# Yiddish: אוּן עֶס דִיךְ גוּט אָן



## Brautryðjandinn í Úlfsham

Hello!
Could somebody please tell me what the words "es dich git un" mean in the following sentence:

*הֶער זִיךְ צוּ פֵייטֶעלֶע מַיינֶער, דוּ הָאסְט בִּיכְלַל נִישְׁט קֵיין פֶּעקְל, אוּן אַבְרֶעימְל הָאט אַזַא גְרוֹיסֶע אָנְגֶעפִילְטֶע זַאק מִיט נַאשׁ, זֵיי נִישְׁט קֵיין נַאר, בַּאלְד ווֶען קֵיינֶער זֶעט נִישְׁט כַאפּ עֶס אַרוֹיס, אוּן עֶס דִיךְ גוּט אָן
*​
Her zich tzi, Faitele maaner, di host bichlal nisht kain peckl, in Avreiml hot aza groise ungefilte zak mit nash, zai nisht kain nar, bald ven kainer zeit nisht chap es arous,_ in es dich git un_.

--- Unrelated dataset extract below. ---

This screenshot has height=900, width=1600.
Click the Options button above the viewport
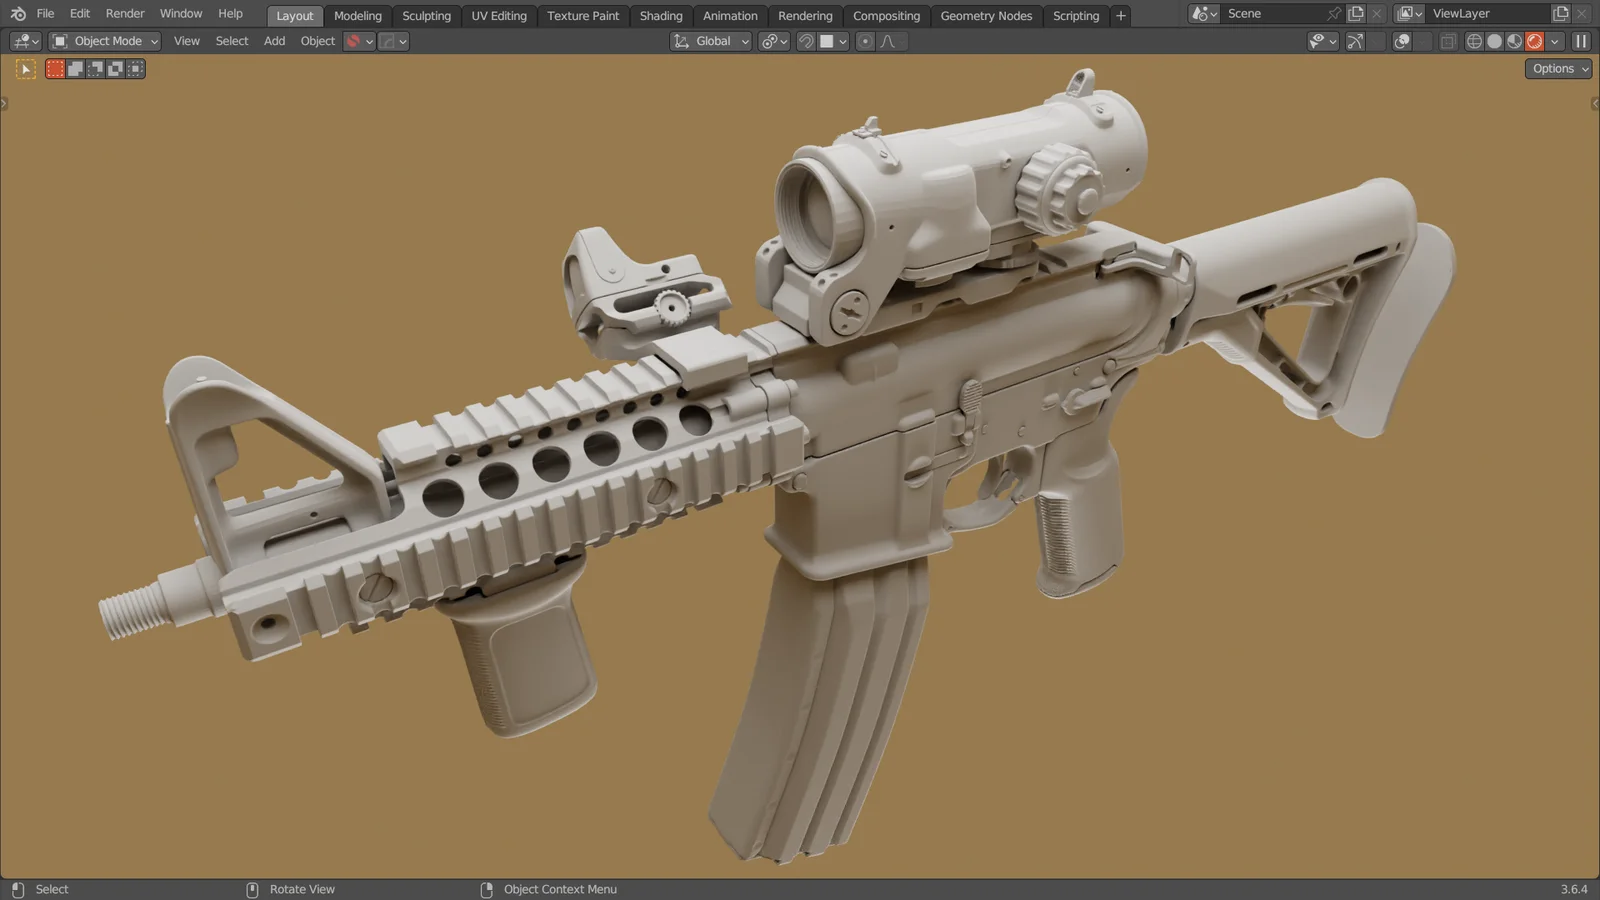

Does it perhaps mean "and eat up (well)"? That would make sense in context. Here's then my full translation:
Listen, my dear little Faitel, you don't have a packet at all, and  Avreiml has such a big stuffed sack of snacks, don't be a fool, soon  when nobody sees swipe it, and eat up well.

Thank you very much!


----------



## nurBahnhof

Onesn zikh means to eat one's fill (http://www.archive.org/stream/nybc211297#page/n74/mode/1up), so eat up well would be a good translation.


----------



## duvija

nurBahnhof said:


> Onesn zikh means to eat one's fill (http://www.archive.org/stream/nybc211297#page/n74/mode/1up), so eat up well would be a good translation.


 
I haven't seen this message, sorry.
Yes, it's 'eat yourself good' (ethic dative, of course). 
Eat up well, is a good translation.
So is 'eat till you're full'.


----------



## berndf

duvija said:


> ethic dative, of course


Except that this dative is an accusative, isn't it?


----------



## duvija

berndf said:


> Except that this dative is an accusative, isn't it?


 

I don't stick my nose on the issue of what's an ethic dative. I'm a phonologist and know better than discussing Latin based syntax applied to other languages... (syntacticians never get this right anyway).


----------



## berndf

duvija said:


> I don't stick my nose on the issue of what's an ethic dative. I'm a phonologist and know better than discussing Latin based syntax applied to other languages... (syntacticians never get this right anyway).


I'm not quite sure what you are talking about. The dative/accusative distinction is native in Yiddish and not an interpretative application of Latin syntax. דיך is accusative and דיר is dative.


----------